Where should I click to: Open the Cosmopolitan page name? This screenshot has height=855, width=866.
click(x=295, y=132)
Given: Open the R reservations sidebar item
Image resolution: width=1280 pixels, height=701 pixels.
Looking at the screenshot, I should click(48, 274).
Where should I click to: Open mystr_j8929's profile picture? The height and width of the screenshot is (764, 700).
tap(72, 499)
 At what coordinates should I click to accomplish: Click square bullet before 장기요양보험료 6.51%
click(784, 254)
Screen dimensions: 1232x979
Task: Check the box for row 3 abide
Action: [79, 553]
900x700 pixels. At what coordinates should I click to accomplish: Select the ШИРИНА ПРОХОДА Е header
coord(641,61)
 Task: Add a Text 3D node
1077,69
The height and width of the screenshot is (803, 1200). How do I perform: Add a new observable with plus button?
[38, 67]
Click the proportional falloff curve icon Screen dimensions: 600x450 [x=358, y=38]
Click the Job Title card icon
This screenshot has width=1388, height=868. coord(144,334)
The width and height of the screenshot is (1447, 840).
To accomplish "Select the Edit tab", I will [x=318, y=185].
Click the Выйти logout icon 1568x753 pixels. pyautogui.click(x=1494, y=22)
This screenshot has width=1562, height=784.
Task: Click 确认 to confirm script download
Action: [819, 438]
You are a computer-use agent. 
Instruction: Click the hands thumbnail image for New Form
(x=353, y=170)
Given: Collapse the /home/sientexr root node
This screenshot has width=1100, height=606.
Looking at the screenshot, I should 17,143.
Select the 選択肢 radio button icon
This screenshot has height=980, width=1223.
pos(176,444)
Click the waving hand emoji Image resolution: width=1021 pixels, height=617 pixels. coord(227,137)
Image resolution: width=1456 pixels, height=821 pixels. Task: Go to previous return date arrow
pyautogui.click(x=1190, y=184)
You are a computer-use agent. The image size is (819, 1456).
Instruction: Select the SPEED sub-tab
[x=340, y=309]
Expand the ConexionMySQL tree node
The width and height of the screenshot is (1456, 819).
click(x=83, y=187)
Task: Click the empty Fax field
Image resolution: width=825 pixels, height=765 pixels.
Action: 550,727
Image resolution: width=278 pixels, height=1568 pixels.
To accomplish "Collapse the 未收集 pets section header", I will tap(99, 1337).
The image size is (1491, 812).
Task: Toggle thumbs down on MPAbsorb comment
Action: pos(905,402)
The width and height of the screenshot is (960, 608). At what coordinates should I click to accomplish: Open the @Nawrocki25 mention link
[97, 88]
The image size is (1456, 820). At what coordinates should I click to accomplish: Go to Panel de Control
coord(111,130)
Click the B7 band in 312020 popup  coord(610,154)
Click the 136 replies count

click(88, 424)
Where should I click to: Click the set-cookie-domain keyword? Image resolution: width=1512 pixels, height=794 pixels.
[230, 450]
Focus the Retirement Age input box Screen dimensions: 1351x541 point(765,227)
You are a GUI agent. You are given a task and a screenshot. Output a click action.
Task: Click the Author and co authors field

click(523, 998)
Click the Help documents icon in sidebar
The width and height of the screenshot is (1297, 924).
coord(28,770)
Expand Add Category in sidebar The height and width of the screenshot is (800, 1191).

= = = =

What you should do: Pull out every line in the records above that contains the word "Select".

Response to the task:
900x700 pixels. At what coordinates should I click to accomplish: Select the ШИРИНА ПРОХОДА Е header
To accomplish "Select the Edit tab", I will [x=318, y=185].
Select the 選択肢 radio button icon
Instruction: Select the SPEED sub-tab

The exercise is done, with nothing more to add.